When first released, Tumbleweed Connection was hailed as a concept album. Maybe because there were so many concept LPs coming out at the time, it gained that label, but although the songs flow together nicely, and no question, the album is about the American south and southwest, it still isn't a true concept LP. If you just take the wonderful lyrics written by Berine Taupin, well we almost have a southern rock album here, but not all of Elton's music fits that mode. Yet no question, this one is very mellow, with only perhaps two true rockers on it.

Best song on here is "Country Comfort", and what a wonderful little country rock number it is. Musically everything comes together on this song. The next best tune is "Amoreena", another great song written with a western/country feel, but not played out that way by Elton. In fact, when I hear this song today, I can't help but think of the movie Dog Day Afternoon, which used this song for its opening credits - with New York City life being shown as the tune plays (some cattle town, for sure!). This is also one of the few songs on the entire LP where Elton's piano takes the lead, as it wasn't till Honky Chateau came out that he let his piano take over the lead on most of his songs.

There are other good numbers on this album. One of them is "Talking Old Soldiers". I find I appreciated this one more today than when it was first released. Maybe it's because I'm getting older and knowing more older folks? But such a true and sad song about the elderly and the isolation that they have to live with. To think that Taupin wrote a song about a senior citizen's lonely life, when he was just 20 years old, makes it that much more special.

"Ballad Of A Well-Known Gun" is another western flavored ditty that plays out well with its excellent guitar work by Caleb Quaye, as guitarist Davey Johnstone was still not yet in Elton's band. "Burn Down The Mission" is yet another fine number.
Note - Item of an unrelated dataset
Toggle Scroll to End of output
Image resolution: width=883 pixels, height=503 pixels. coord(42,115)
There is one song on here that puts me to sleep, that being "Come Down in Time", well written perhaps, but something just doesn't click in this song for me.

Elton John still wasn't a big star yet in 1971 when Tumbleweed Connection came out, and maybe that's why hard nosed fans now love it so. Yet I was a hard-nosed fan of his back then, and I don't see that light. I still know in my heart that he has put out much stronger albums than this one, but heck, this LP is still an excellent album.